NEW YORK – Erasca on Thursday said it has in-licensed two RAS-targeted agents amid internal pipeline restructuring and workforce reductions aimed at focusing its resources on pipeline candidates with the highest probability of success.

San Diego-based Erasca has deprioritized a Phase I/II clinical trial of its ERK 1/2 inhibitor ERAS-007 plus Pfizer's BRAF inhibitor Braftovi (encorafenib) and Eli Lilly's EGFR-targeted monoclonal antibody Erbitux (cetuximab) in patients with BRAF-mutant colorectal cancer because the efficacy of the combination seen to date did not support continued testing. The firm is also ending a Phase I/II trial of its EFGR inhibitor ERAS-801 in glioblastoma patients and said it will explore advancing this program through investigator-sponsored trials. Finally, Erasca is stopping development of its pan-KRAS drug ERAS-4, choosing instead to focus on the latest in-licensed RAS-targeted programs.

As a result of the reorganization, the firm will lay off 18 percent of its workforce, primarily employees working in drug discovery and in the deprioritized programs, the company said.

The two in-licensed assets are ERAS-0015, a pan-RAS molecular glue, and ERAS-4001, a KRAS inhibitor. Both programs are in the preclinical stage, and Erasca plans to develop them for the treatment of KRAS-mutant solid tumors.

The firm licensed ERAS-0015 from Joyo Pharmatech for $12.5 million upfront and is on the hook for paying up to $176.5 million if Joyo meets certain development, regulatory, and commercialization milestones. Joyo is also eligible to receive a low- to mid-single-digit percentage of royalty payments in the deal. Erasca will hold worldwide rights to ERAS-0015, excluding mainland China, Hong Kong, and Macau.

Erasca licensed worldwide rights to ERAS-4001 from Medshine Discovery for $10 million upfront and will pay Medshine up to $160 million if it achieves certain development, regulatory, and commercialization milestones and a low-single-digit percentage of royalties.

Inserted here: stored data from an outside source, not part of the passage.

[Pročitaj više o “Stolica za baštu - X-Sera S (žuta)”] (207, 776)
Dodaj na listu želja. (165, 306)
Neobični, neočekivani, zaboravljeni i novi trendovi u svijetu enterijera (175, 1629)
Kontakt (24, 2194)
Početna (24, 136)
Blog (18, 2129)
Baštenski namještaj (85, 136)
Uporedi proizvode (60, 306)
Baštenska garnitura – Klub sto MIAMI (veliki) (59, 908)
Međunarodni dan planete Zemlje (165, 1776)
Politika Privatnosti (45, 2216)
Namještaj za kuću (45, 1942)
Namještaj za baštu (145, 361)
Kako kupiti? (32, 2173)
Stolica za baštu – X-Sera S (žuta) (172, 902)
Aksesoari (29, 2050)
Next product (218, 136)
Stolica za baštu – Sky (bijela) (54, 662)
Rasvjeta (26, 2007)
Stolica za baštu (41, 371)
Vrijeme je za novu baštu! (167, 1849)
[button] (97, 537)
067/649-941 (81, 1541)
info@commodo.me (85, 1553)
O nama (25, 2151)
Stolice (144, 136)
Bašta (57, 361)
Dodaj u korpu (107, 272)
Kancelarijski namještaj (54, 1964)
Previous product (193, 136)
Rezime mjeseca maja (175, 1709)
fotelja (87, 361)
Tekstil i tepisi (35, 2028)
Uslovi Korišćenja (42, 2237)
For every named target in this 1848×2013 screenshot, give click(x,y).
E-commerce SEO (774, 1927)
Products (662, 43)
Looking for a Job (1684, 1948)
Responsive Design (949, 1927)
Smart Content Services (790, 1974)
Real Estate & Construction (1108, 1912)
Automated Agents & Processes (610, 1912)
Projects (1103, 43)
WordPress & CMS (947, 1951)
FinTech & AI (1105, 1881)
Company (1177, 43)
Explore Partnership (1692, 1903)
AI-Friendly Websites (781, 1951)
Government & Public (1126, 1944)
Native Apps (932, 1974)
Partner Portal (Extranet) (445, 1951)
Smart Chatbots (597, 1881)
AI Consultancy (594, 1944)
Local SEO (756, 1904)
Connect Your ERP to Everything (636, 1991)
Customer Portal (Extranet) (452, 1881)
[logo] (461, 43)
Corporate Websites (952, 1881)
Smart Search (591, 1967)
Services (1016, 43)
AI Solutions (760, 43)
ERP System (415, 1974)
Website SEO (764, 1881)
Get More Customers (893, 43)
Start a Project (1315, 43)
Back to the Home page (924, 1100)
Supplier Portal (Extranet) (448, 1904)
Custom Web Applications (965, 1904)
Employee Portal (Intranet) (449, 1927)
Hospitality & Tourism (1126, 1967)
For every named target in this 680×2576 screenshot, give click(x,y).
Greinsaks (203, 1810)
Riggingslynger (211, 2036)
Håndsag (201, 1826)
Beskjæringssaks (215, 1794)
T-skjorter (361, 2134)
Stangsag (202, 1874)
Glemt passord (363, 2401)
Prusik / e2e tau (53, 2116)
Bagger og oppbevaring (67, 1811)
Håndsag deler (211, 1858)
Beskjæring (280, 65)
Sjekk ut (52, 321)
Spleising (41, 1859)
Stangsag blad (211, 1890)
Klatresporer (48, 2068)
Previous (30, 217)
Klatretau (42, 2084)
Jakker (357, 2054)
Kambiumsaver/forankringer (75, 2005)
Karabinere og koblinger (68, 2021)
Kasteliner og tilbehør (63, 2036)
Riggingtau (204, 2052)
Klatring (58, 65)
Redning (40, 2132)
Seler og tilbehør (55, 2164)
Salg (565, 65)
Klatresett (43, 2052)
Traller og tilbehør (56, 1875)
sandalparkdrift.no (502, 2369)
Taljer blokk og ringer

"Based on the compelling preclinical data generated to date, we believe both molecules have the potential to demonstrate best-in-class profiles within their respective categories of RAS inhibition," Erasca CEO Jonathan Lim said in a statement. "Over the long term, we have a unique opportunity to combine these two best-in-class molecules with distinct and complementary RAS inhibitory mechanisms to 'clamp' RAS and shut down MAPK signaling for the benefit of patients with these common RAS mutations."

Separately on Thursday, Erasca also priced a $160 million underwritten offering of 86,486,486 shares of its common stock at $1.85 per share. The underwriters will have a 30-day option to purchase an additional 12,972,972 shares of common stock at the offering price. The company expects to use its existing cash and the proceeds from the offering, expected to close on May 21, for R&D, working capital, and other general corporate purposes. JP Morgan and BofA Securities are joint bookrunning managers for the offering.